EdSchouten 2015-09-17 21:42 reporter bugnote:0002832	An additional remark: posix_random_uniform(x) returns a random number in [0, x). I can imagine where this comes from: it is a drop-in replacement for doing 'val % x'. But what bothers me, is that it does introduce some corner cases. What if posix_random_uniform() is invoked with an upper bound of zero? I suspect that the existing implementations crash, as they do a modulo/division by zero. On the other end of the spectrum, there is no way you can make it return UINT32_MAX (or UINTMAX_MAX per my proposal). I agree that in that case you shouldn't be using this function in the first place, but that would only hold if the upper bound is a constant -- not a run-time variable. In my opinion the function should be changed to return [0, x] instead of [0, x).

eblake 2015-09-17 22:06 manager bugnote:0002833	posix_random_uniform(3) is NOT the same as posix_random()%3. As a thought experiment, consider a random interface that returns 2 bits of information (0, 1, 2, 3) with equal probability. If you take that result % 3 to get a random number in the range [0,3) (that is, 0, 1, or 2), you will be heavily biased: 0 will occur 50% of the time, while 1 and 2 occur only 25% of the time. Of course, the bias is less observable when taking [0,UINT32_MAX] % 3, but it is still there. A uniform range is designed for cases of non-power-of-two upper bounds, with an emphasis of NOT providing an unfair bias to the lower numbers of the range. Pragmatically, you can achieve uniform results by discarding any result beyond the tail end of the range (or exact multiple of the range) - but at an expense of an unknown number of tries (no guarantee how many discards you will need to process before getting an in-range result). Also, if you are looking for a uniform result with fewer bits than the mantissa of a floating point number [such as 53 for IEEE double], then you can create a double between [1.0,2.0) with uniform exponent and random mantissa, and then scale that to your integer range for an unbiased result (and it is this half-open range between 1.0 and 2.0 that conveniently matches the specification of posix_random_uniform() being a half-open range). But when it gets larger than a mantissa, you have to be careful that composing a larger number by concatenating two smaller random numbers does not itself introduce bias. There is no need for posix_random_uniform(UINT32_MAX) - just call posix_random() instead (since that is already uniform over uint32_t). [or uintmax_t, if we go that way]. But if you are worried about the interface, then simply specify posix_random_uniform(0) be a synonym for posix_random(), covering the range [0,UINT32_MAX], by merely documenting that every input x to posix_random_uniform() results in the range [0,x-1], and 0-1 is UINT32_MAX.

EdSchouten 2015-09-18 06:54 reporter bugnote:0002834	Yes, I am well aware that on the implementation side posix_random_uniform() is more complex than just computing the remainder, as it also eliminates modulo bias.
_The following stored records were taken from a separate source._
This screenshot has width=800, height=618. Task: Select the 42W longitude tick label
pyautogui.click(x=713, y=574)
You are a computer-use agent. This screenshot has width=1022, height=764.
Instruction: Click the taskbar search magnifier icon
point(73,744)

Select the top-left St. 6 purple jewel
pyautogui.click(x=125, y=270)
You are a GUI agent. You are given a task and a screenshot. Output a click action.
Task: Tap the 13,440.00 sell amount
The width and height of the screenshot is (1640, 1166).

I only wanted to convey that it can be used in cases where a programmer had to write 'arc4random() % n', but wanted to achieve that without any bias. The trick you mentioned with floating point numbers is interesting. I seem to remember certain C libraries use this to implement drand48() and erand48(). They first construct a floating point number between [1.0, 2.0) and subtract 1.0 to place the result in the right domain. My remark is completely unrelated to that matter. What bothers me is that the upper_bound may not always be a fixed value. It can be a runtime variable -- maybe even a value coming from unchecked sources. Letting the function crash the process in case it happens to be zero is a bad thing in my opinion. Using [0, x] instead of [0, x-1] still feels a bit more natural and cleaner in my opinion, but making posix_random_uniform(0) return values across the entire range is a step in the right direction. I'd love to see that happen. Thanks!

steffen 2015-09-18 10:14 reporter bugnote:0002836	I seem to remember certain C libraries use this RANDOM.TEX v.1 from Donald Arseneau supports min/max clipping, too. It explicitly uses 32-bit signed, so you better check max not integer wrapping when using the same algorithm in C.

tedu 2015-09-18 15:16 reporter bugnote:0002837	Should we petition the C standard to change x % 0 to evaluate to x too? What about div()? etc, etc.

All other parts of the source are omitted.